Wednesday, November 26, 2008

farmdoc's blog post number 220












In 2000 Dr Harold Shipman (pictured, left), a British GP, was found guilty of murdering 15 patients (though he likely killed hundreds) and sentenced to life imprisonment. (He suicided four years later.) The inevitable resultant official investigation sired an expert working group chaired by the UK’s Chief Medical Officer Sir Liam Donaldson (pictured, right). In its report Medical Revalidation: Principles and Next Steps, the working group recommended that, to weed out under-performers, all 150,000 doctors in the UK should have annual performance reviews, and apply to renew their practising licences each five years. It says ‘It will help a small number of doctors to improve on those areas where they need help to meet the standards of their peers’. Maybe, Sir Liam.

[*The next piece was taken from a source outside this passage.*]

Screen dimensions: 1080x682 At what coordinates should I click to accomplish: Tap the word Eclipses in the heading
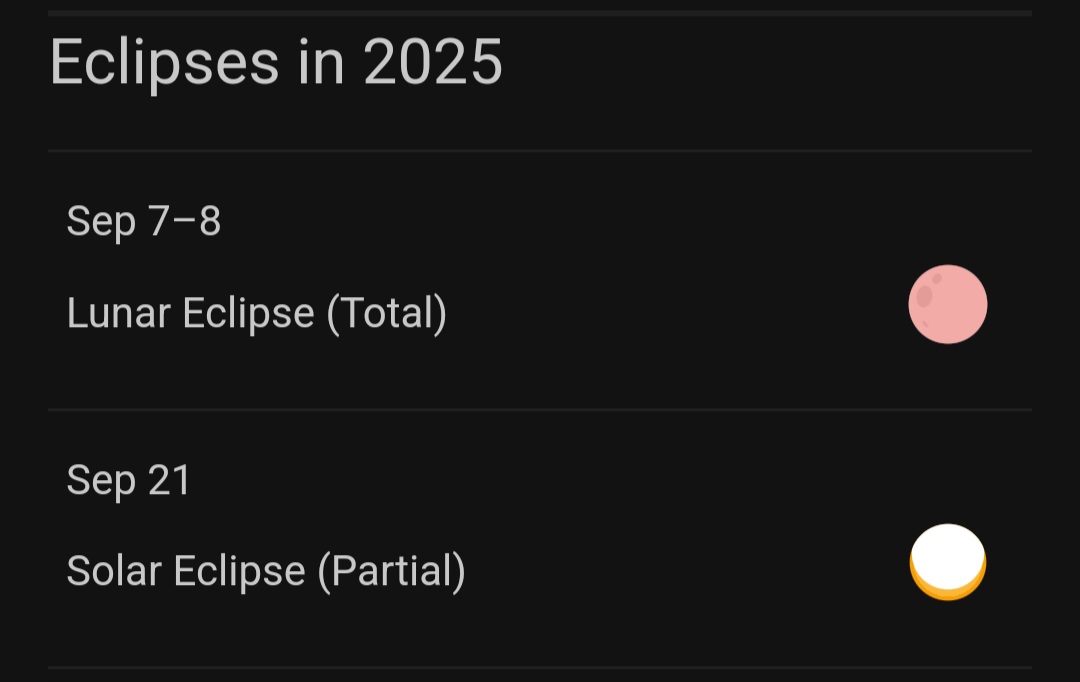coord(165,63)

But managing the 150,000 annual performance reviews and 30,000 annual licence renewals will be expensive, and require a small army of personnel. If doctors do the reviews and the renewals, it’ll divert them from clinical work at a time of medical manpower shortage in Britain and elsewhere. This is yet another example of society aiming for perfection when it’s patently unattainable, at a cost which, to me anyway, far outweighs the benefits. In other words, it’s rank stupidity. Will it prevent someone like Dr Shipman passing his annual performance review and renewing his licence today, and murdering his patients tomorrow? Of course not.